Episode 10 火の精

 〈組み合わせ〉。

 またの名を〈造り込み〉。


 〈組み合わせ〉という名から想像できるように、2つの鉄を組み合わせることで刀特有の「折れない」「曲がらない」「よく切れる」という性質を実現させるという工程。


 具体的に言うと、強度の低い〈心鉄〉を強度の高い〈皮鉄〉で包むような感じ。

 これによって、2つの鉄の長所が生かされる。

 中途半端な腕前では、全ての要素が短所になりかねない。そんな高度な技術と集中力を必要とする、繊細な作業なんだ。







 〈組み合わせ〉における工程その1。

 刀の外側にあたる部分の鉄、〈皮鉄〉を曲げる!


 〈心鉄〉を〈皮鉄〉で包むにあたって、〈皮鉄〉の形をUの字のように曲げる必要がある。

 まだ組み合わせる前の工程ではあるけれど、これもまた繊細で難しい作業であることには違いないね。


 

 〈皮鉄〉を熱し、じわじわとその内部に熱を含めていく。

 黄色い輝きを発し始めたのを合図に、かまどから引く。

 取り出した鉄をスプリングハンマーにセットして、〈折り返し鍛錬〉の要領で軽く折り曲げる。


 ふわったしたV字型に変形した鉄。その折り線部分をハンマーで叩くことで、溝をある程度平らにすることができる。

 あとは横に縦にと、適当に整形していけば完成。

 ちょっと細めのU字ができれば良し。



 無事U字型へと成り変わった〈皮鉄〉に、〈心鉄〉を組み合わせる。

 〈皮鉄〉に対して、平べったい形状の〈心鉄〉。


 水粘土を掛けて、〈皮鉄〉の溝にピッタリ入り込むようにして、〈心鉄〉をはめ込む。

 そして――叩く! 思いっきり叩く!

 

「よし、っと」


 ビタッとくっついて離れなければオーケー。

 ピッタリハマった時はなかなかの快感。

 

 重要なのはここから。

 パズルのようにはめ合わせただけの鉄を火にかけて、しっかりと融合させる必要がある。

 これの難しいポイントが、温度調節。


 鉄は、柔らかいほど、くっつくために必要とする温度が高くなる。

 逆に、硬いほど、くっつくための温度は低い。


 ここでいう柔らかい鉄とは、刀の中心に位置する〈心鉄〉のこと。

 なら硬い鉄は当然、刀の外側に位置する〈皮鉄〉ことだよね。


 つまるところ、内側にかけて熱する必要があるというわけだ。

 

 

 温度、鉄の色、火の色、火の高さ。

 全ての要素を理解し、感じ取ることで、鉄同士を一体化させる。


 臨機応変に熱し方を変え、ありとあらゆる角度から火を当てていく。

 慣れ親しんだと違い、このかまどは素材も形も違うせいで、今までに培ってきた技術はほとんど通用しない。

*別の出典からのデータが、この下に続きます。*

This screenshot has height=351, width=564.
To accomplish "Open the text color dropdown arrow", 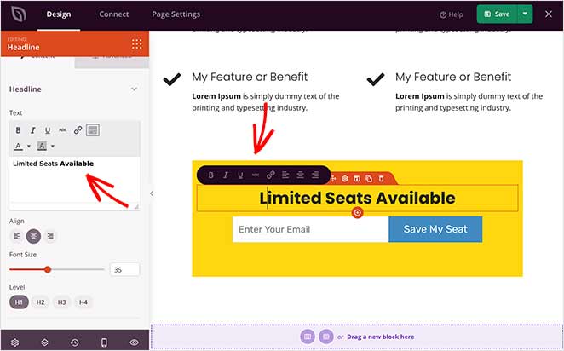I will point(29,146).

 ゆえに勘や気などといった、目に見えない要素にも頼らなければいけない。

 言い訳みたいで言いたくはないけど――この刀が無事に完成するかは、運次第とも言えてしまう。

 

 見えるもの、あるいは見えないものまで感じ取り、テコの先端へと神経を集中させる。



「はぁ……はぁ……」



 途切れ途切れな息遣いを、無理やりに整える。


 呼吸を整えることは大切だ。

 乱れた呼吸は肩を揺らし、テコがブレる。

 すると火の当たりにムラができてしまう。

 

 ゆっくり大きく、吸って吐く。

 呼吸を安定させることで、体感も安定する。そして脳に酸素が送られる。

 ただでさえ熱気の籠もったこの環境、呼吸1つ間違えただけで意識が落ちることだってあるそう。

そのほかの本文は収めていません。